• **WHAT IS BEING ASKED**
Take from the records below each line that holds "Lienener".

====== EXERCISE DATA ======

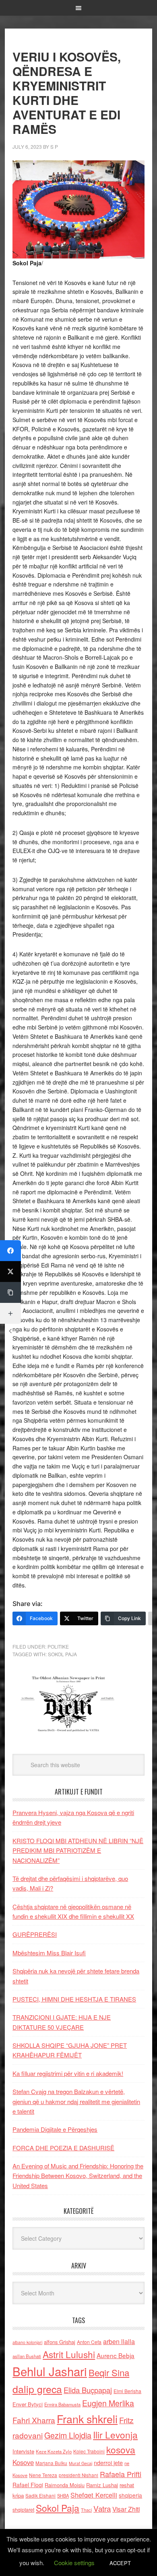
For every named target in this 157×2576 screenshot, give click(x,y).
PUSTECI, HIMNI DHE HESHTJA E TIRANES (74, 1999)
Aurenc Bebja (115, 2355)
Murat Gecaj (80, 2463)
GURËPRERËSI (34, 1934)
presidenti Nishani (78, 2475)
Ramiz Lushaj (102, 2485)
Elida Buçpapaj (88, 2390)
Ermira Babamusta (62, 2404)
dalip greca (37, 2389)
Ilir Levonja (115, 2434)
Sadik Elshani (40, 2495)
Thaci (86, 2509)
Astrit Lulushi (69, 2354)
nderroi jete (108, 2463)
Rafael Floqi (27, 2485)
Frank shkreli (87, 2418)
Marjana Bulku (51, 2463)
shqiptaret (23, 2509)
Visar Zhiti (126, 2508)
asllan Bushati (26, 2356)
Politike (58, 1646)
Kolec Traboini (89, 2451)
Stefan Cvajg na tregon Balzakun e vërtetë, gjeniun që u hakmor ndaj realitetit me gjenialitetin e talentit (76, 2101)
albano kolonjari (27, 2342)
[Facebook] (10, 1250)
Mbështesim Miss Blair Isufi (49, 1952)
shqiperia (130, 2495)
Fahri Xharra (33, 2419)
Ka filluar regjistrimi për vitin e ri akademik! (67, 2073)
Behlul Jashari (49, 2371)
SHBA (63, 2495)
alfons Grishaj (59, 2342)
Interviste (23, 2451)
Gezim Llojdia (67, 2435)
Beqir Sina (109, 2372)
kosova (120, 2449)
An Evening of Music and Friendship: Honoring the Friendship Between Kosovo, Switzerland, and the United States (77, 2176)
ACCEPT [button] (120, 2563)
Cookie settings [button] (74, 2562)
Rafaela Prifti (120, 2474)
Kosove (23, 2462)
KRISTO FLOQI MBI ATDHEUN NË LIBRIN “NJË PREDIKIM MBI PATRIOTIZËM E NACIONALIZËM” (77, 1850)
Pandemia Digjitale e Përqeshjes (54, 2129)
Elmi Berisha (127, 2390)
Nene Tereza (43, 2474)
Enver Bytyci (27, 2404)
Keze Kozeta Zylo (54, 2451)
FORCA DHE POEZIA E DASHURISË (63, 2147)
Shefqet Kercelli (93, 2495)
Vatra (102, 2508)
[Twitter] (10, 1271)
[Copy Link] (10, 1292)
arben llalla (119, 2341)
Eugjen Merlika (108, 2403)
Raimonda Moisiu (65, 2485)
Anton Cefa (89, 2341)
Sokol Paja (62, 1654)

======
====== EXERCISE DATA ======

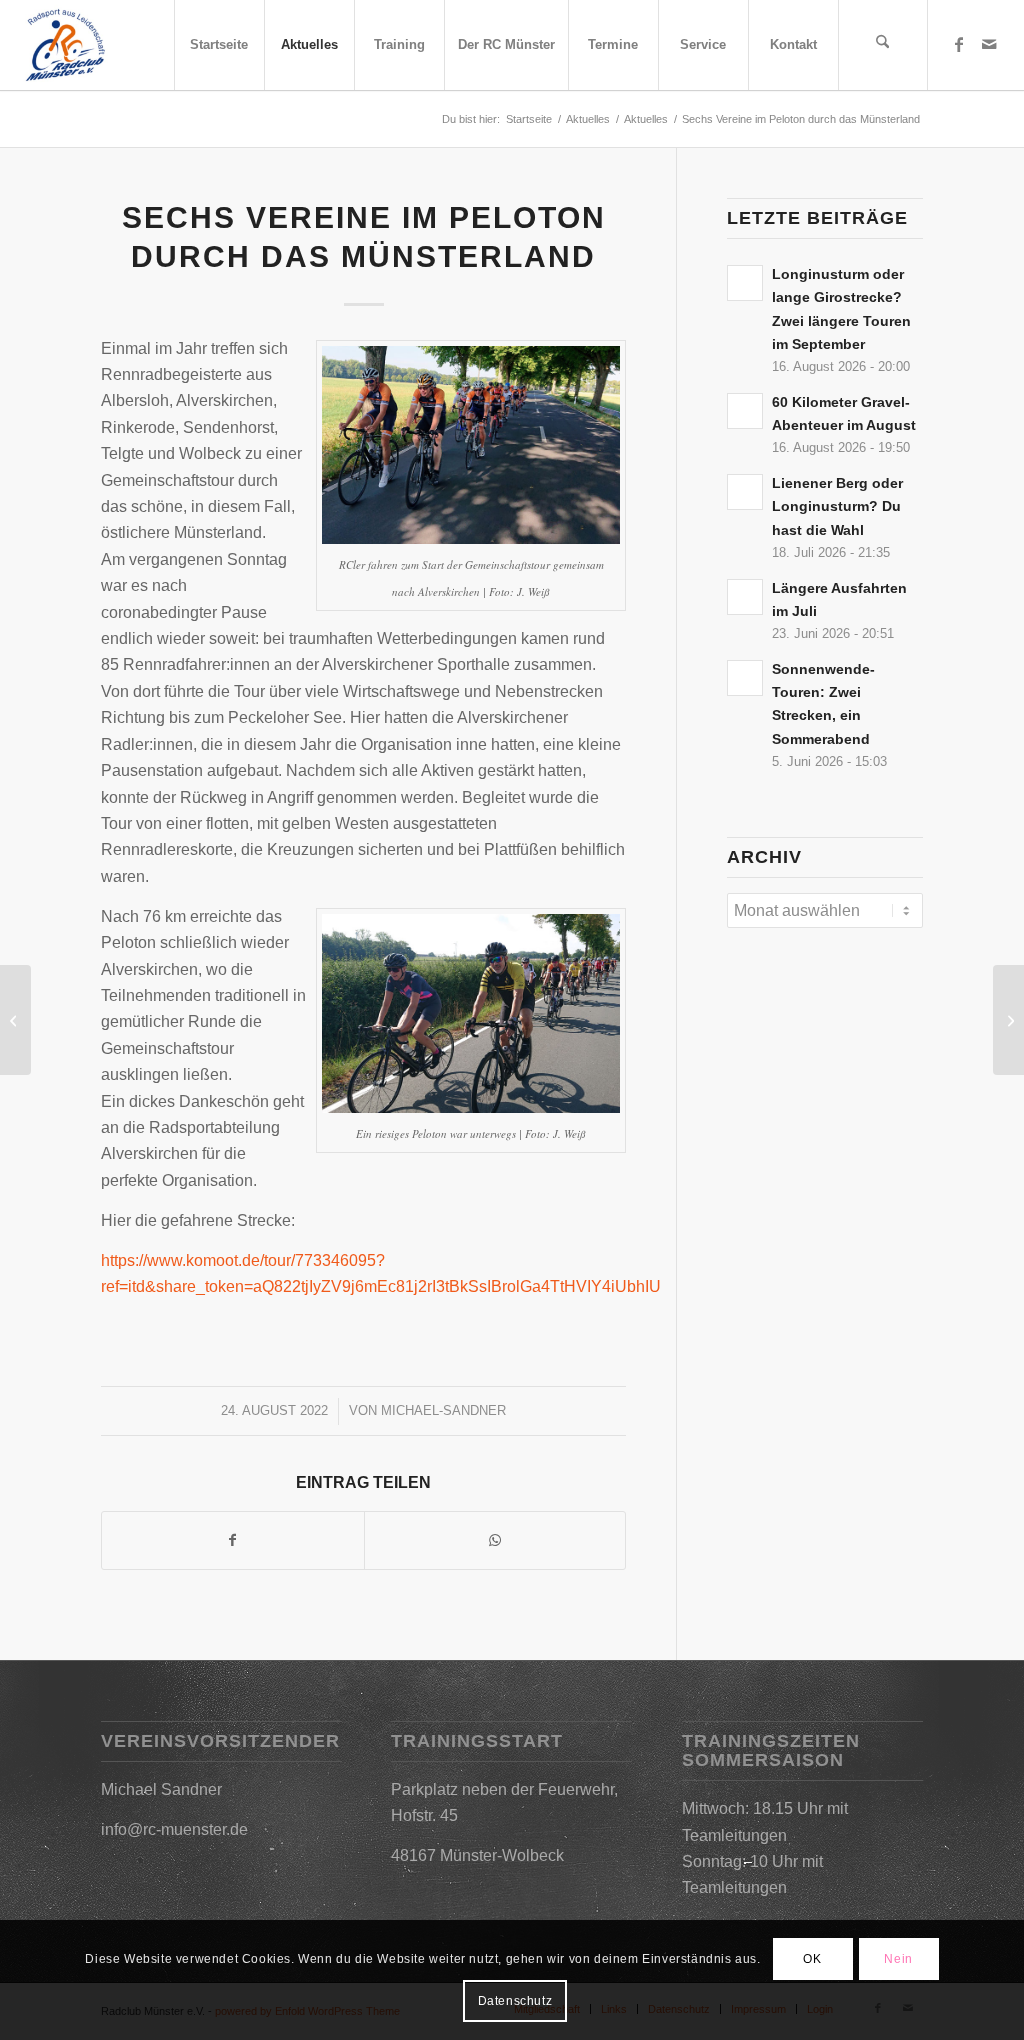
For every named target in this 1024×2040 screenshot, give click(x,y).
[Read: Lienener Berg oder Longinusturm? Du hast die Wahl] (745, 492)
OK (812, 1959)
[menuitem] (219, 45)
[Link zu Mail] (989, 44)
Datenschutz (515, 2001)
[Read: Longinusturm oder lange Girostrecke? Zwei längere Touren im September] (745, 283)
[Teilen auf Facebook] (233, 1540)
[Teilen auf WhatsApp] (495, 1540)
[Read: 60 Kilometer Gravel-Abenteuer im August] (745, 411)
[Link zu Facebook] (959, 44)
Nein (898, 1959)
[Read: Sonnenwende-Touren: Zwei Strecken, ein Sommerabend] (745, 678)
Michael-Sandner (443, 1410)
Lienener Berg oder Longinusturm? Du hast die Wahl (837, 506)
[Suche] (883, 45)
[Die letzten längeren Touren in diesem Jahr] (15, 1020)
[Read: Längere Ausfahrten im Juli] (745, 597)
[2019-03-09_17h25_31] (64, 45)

======

• **WRITTEN ANSWER**
[Read: Lienener Berg oder Longinusturm? Du hast die Wahl] (745, 492)
Lienener Berg oder Longinusturm? Du hast die Wahl (837, 506)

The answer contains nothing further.